* **What needs to be done**
Could you reproduce all of the records exactly?

* **Task data**
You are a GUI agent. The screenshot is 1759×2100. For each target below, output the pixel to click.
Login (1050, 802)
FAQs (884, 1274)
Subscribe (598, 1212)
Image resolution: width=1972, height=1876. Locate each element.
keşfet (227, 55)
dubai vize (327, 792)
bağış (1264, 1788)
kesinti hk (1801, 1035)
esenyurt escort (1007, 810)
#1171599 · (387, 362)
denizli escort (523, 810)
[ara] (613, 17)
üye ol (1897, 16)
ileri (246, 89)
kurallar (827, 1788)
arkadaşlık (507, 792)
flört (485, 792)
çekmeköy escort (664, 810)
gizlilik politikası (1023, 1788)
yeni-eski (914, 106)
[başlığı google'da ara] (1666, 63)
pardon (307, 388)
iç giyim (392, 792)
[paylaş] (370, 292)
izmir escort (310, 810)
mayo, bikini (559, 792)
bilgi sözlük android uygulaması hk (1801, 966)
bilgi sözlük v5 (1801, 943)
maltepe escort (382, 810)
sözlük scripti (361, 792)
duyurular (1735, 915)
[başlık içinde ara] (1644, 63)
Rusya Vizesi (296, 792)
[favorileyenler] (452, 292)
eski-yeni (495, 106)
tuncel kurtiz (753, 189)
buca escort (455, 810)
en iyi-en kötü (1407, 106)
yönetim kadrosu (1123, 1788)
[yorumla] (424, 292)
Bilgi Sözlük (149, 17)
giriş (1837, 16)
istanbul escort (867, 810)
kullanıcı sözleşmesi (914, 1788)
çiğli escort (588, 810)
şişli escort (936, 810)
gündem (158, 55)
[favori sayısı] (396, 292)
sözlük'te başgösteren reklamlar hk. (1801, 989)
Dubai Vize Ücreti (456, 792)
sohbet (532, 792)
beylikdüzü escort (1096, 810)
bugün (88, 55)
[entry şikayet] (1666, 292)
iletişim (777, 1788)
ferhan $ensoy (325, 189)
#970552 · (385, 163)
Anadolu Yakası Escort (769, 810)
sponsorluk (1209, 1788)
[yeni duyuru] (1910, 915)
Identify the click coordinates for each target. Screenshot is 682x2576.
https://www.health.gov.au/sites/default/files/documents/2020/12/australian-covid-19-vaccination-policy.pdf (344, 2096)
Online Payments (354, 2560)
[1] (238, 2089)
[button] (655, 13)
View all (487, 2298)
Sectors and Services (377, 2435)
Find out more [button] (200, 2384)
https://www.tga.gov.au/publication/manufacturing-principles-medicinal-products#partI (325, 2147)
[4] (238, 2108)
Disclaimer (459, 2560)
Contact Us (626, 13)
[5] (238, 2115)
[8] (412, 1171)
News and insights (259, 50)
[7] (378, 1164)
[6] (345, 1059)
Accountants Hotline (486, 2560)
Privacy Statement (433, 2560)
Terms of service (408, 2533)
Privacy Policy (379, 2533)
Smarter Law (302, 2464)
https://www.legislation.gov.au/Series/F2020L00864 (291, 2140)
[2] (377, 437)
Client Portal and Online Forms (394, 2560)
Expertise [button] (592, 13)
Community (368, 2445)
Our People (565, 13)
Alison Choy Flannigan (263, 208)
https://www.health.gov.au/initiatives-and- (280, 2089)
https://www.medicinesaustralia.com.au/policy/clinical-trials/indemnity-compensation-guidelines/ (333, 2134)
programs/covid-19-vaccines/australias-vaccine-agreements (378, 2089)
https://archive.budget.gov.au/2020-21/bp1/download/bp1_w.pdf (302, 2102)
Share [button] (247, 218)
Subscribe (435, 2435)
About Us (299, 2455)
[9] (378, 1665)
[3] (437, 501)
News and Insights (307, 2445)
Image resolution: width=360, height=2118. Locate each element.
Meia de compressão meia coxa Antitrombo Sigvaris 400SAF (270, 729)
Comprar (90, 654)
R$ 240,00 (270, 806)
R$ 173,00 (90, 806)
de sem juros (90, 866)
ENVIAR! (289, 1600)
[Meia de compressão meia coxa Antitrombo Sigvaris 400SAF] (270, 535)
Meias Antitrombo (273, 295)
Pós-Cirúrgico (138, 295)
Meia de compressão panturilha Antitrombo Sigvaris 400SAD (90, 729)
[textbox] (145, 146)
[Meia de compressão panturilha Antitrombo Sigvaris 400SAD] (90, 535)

* **Reply**
You are a GUI agent. The screenshot is 1759×2100. For each target below, output the pixel to click.
Login (1050, 802)
FAQs (884, 1274)
Subscribe (598, 1212)
Image resolution: width=1972, height=1876. Locate each element.
keşfet (227, 55)
dubai vize (327, 792)
bağış (1264, 1788)
kesinti hk (1801, 1035)
esenyurt escort (1007, 810)
#1171599 · (387, 362)
denizli escort (523, 810)
[ara] (613, 17)
üye ol (1897, 16)
ileri (246, 89)
kurallar (827, 1788)
arkadaşlık (507, 792)
flört (485, 792)
çekmeköy escort (664, 810)
gizlilik politikası (1023, 1788)
yeni-eski (914, 106)
[başlığı google'da ara] (1666, 63)
pardon (307, 388)
iç giyim (392, 792)
[paylaş] (370, 292)
izmir escort (310, 810)
mayo, bikini (559, 792)
bilgi sözlük android uygulaması hk (1801, 966)
bilgi sözlük v5 (1801, 943)
maltepe escort (382, 810)
sözlük scripti (361, 792)
duyurular (1735, 915)
[başlık içinde ara] (1644, 63)
Rusya Vizesi (296, 792)
[favorileyenler] (452, 292)
eski-yeni (495, 106)
tuncel kurtiz (753, 189)
buca escort (455, 810)
en iyi-en kötü (1407, 106)
yönetim kadrosu (1123, 1788)
[yorumla] (424, 292)
Bilgi Sözlük (149, 17)
giriş (1837, 16)
istanbul escort (867, 810)
kullanıcı sözleşmesi (914, 1788)
çiğli escort (588, 810)
şişli escort (936, 810)
gündem (158, 55)
[favori sayısı] (396, 292)
sözlük'te başgösteren reklamlar hk. (1801, 989)
Dubai Vize Ücreti (456, 792)
sohbet (532, 792)
beylikdüzü escort (1096, 810)
bugün (88, 55)
[entry şikayet] (1666, 292)
iletişim (777, 1788)
ferhan $ensoy (325, 189)
#970552 · (385, 163)
Anadolu Yakası Escort (769, 810)
sponsorluk (1209, 1788)
[yeni duyuru] (1910, 915)
Identify the click coordinates for each target. Screenshot is 682x2576.
https://www.health.gov.au/sites/default/files/documents/2020/12/australian-covid-19-vaccination-policy.pdf (344, 2096)
Online Payments (354, 2560)
[1] (238, 2089)
[button] (655, 13)
View all (487, 2298)
Sectors and Services (377, 2435)
Find out more [button] (200, 2384)
https://www.tga.gov.au/publication/manufacturing-principles-medicinal-products#partI (325, 2147)
[4] (238, 2108)
Disclaimer (459, 2560)
Contact Us (626, 13)
[5] (238, 2115)
[8] (412, 1171)
News and insights (259, 50)
[7] (378, 1164)
[6] (345, 1059)
Accountants Hotline (486, 2560)
Privacy Statement (433, 2560)
Terms of service (408, 2533)
Privacy Policy (379, 2533)
Smarter Law (302, 2464)
https://www.legislation.gov.au/Series/F2020L00864 (291, 2140)
[2] (377, 437)
Client Portal and Online Forms (394, 2560)
Expertise [button] (592, 13)
Community (368, 2445)
Our People (565, 13)
Alison Choy Flannigan (263, 208)
https://www.health.gov.au/initiatives-and- (280, 2089)
https://www.medicinesaustralia.com.au/policy/clinical-trials/indemnity-compensation-guidelines/ (333, 2134)
programs/covid-19-vaccines/australias-vaccine-agreements (378, 2089)
https://archive.budget.gov.au/2020-21/bp1/download/bp1_w.pdf (302, 2102)
Share [button] (247, 218)
Subscribe (435, 2435)
About Us (299, 2455)
[9] (378, 1665)
[3] (437, 501)
News and Insights (307, 2445)
Image resolution: width=360, height=2118. Locate each element.
Meia de compressão meia coxa Antitrombo Sigvaris 400SAF (270, 729)
Comprar (90, 654)
R$ 240,00 (270, 806)
R$ 173,00 (90, 806)
de sem juros (90, 866)
ENVIAR! (289, 1600)
[Meia de compressão meia coxa Antitrombo Sigvaris 400SAF] (270, 535)
Meias Antitrombo (273, 295)
Pós-Cirúrgico (138, 295)
Meia de compressão panturilha Antitrombo Sigvaris 400SAD (90, 729)
[textbox] (145, 146)
[Meia de compressão panturilha Antitrombo Sigvaris 400SAD] (90, 535)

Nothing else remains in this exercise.